You probably know from reading this site that people in Japan love ice cream. And it goes without saying that they love rice! So I guess we shouldn’t be surprised to find that rice-flavored ice cream is a thing.

On a recent trip to Kyushu, I spotted these very aesthetically pleasing one-serving ice creams at a gift shop. What can I say? I’m a sucker for clean package design. And ice cream.


On closer inspection, something else stood out. Mango, milk, green tea… these are all common flavors in Japan. But genmai?! That’s brown rice for those of you that don’t speak romanized Japanese, by the way.

▼This stuff.


Photo: Wikipedia

Now, I actually like genmai quite a lot, but it’s not really a flavor I imagine translating well to a creamy dessert product. So I had to try it. In the name of research, of course.


The company, as you can see above, is from Aso in Kumamoto Prefecture, an area famous for meat and dairy production. And with an all-natural ingredients list that included milk from Jersey cows and sweeteners like beet sugar and honey, not to mention actual brown rice, I was pretty confident it would be high-quality, but would it be tasty?

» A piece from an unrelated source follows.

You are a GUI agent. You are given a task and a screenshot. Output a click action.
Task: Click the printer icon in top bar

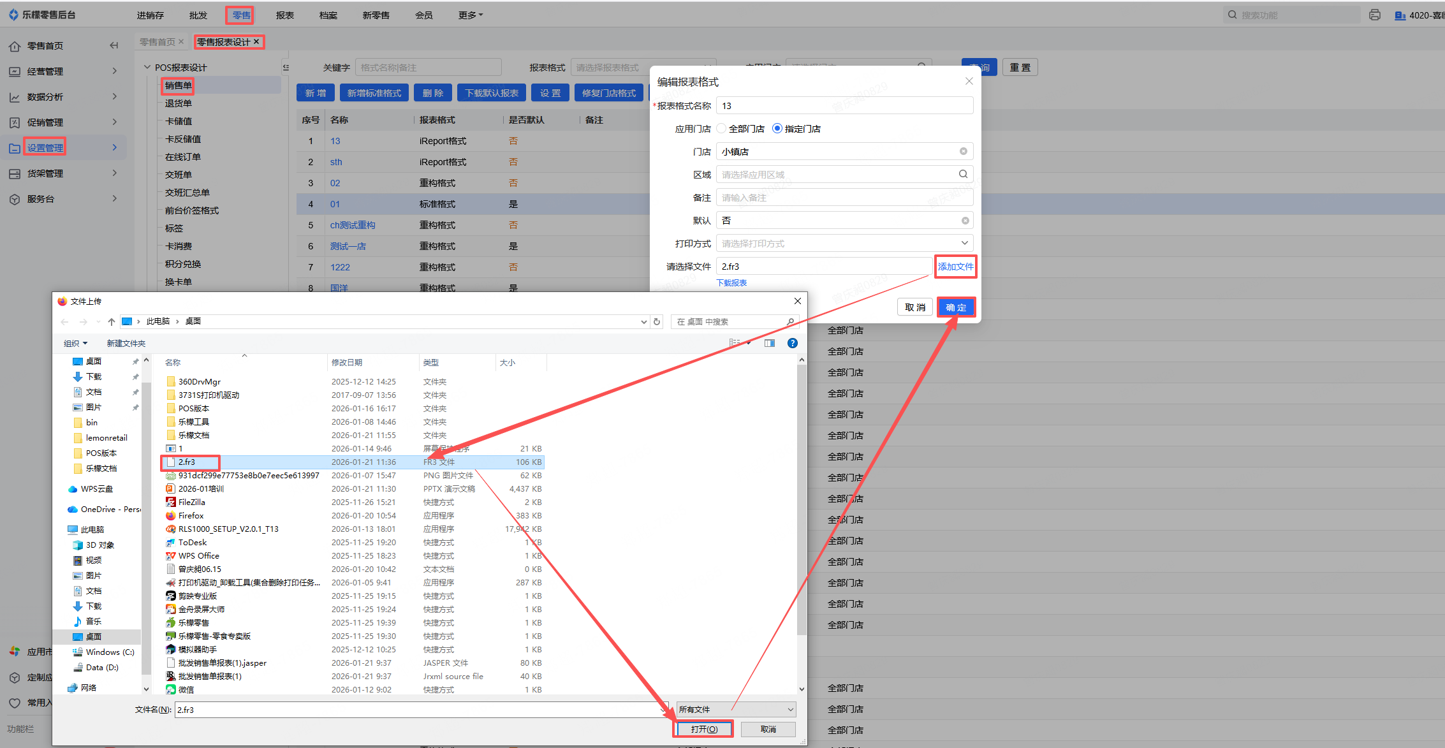(1374, 15)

It was! Really tasty, as a matter of fact. Although I can’t say that the flavor reminded me on genmai at all. It tasted rather strongly of kinako, the toasted soy powder that you find on some Japanese-style sweets.

I also love kinako.

Whatever the flavor, it was creamy and kind of buttery and wholly delicious and gone way, way too fast. Sadly, I was already on the bus and couldn’t go back for more. Life is full of little disappointments, but I try to soldier on.

Aso Natural Ice doesn’t seem to be widely available outside of Kumamoto, but if you live in Japan, they do have an online store and domestic shipping so you can try genmai ice cream or one of their other unique flavors like carrot, tomato or vanilla egg for yourself.